The Rules Committee, which made the change, had not drafted the wording of the 2005 rule properly, and it produced an unintended effect removing access to particulars of claim as a right. It took a year of twists and turns for the new rule, restoring the old position and allowing access to a whole range of other documents never before allowed, to come into force.

But the Law Society stepped in at the last moment, arguing the change, which was to apply retrospectively, was unfair to claimants who had expected confidentiality. This was a fallacious argument, as litigants who chose to engage in legal action in UK courts know that our courts are public, and that some documents are also public.

The DCA was forced into a corner, especially as it became clear that the Law Society had not been consulted on the proposed changes as it should have been.
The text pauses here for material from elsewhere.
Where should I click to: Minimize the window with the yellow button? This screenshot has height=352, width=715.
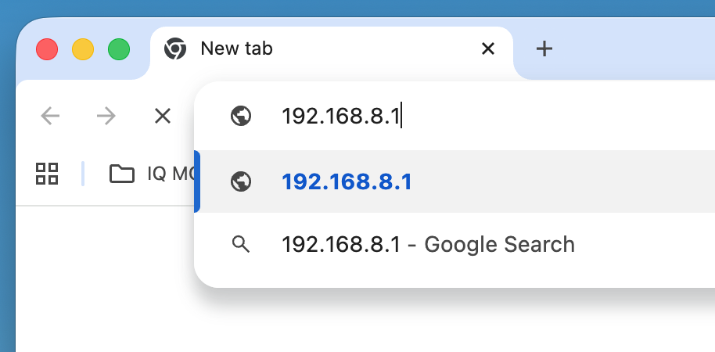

Consultees, of whom I am one, are invited to comment on changes to the rules and the Law Society, after initially claiming it had not commented, then realised it did not know of the rule change, and quickly went to court, winning an injunction.

The Law Society, of course, was in the peculiar position of having reported several times on the proposed changes in its journal, the Law Society Gazette, and of knowing that court rules change twice a year. But it argued successfully that it had not been consulted on this particular rule change.

“The Law Society’s action was ludicrous and flew in the face of open justice and open information,” raged one senior member of the judiciary. “It was ridiculous that cases, such as those involving politicians, police officers, or government departments, would be hidden in a cupboard somewhere rather than facing the light of day, which they would inevitably do in open court.”

Media lawyer Mark Stephens argued that the court action was a scandalous waste of money.

Since October, journalists, and others not directly involved in court actions, may apply for a range of documents from the High Court, including all statements of case. This encompasses particulars of claim, defences, counterclaims, replies to a counterclaim, and other documents which are not specified. During the past year, it was necessary to win permission from a procedural judge called a master, or from a judge, merely to get a copy of a claim form, although these had been widely available for the past 40 years without judicial permission.

The Rules Committee, mindful of the court’s aim of transparent justice, took a liberal option by allowing all statements of case to be available as of right by journalists and non parties.

But as any court journalist will tell you, nothing in the court system is ever simple, and those claimants desiring to keep their cases confidential are entitled to apply to have them heard in private, and for court papers to be shrouded in secrecy. There are, of course, some cases which should be kept confidential; but these are few, and it is to be hoped that judges and masters will not grant privacy without good cause.

“Publicity is the very soul of justice,” said Lord Diplock in 1983. “It is the keenest spur to exertion, and the surest of all guards against improbity… simple assertions of confidentiality and of the damage that will be done by publication, even if supported by both parties, should not prevail. The court will require specific reasons why a party would be damaged by the publication of a document.”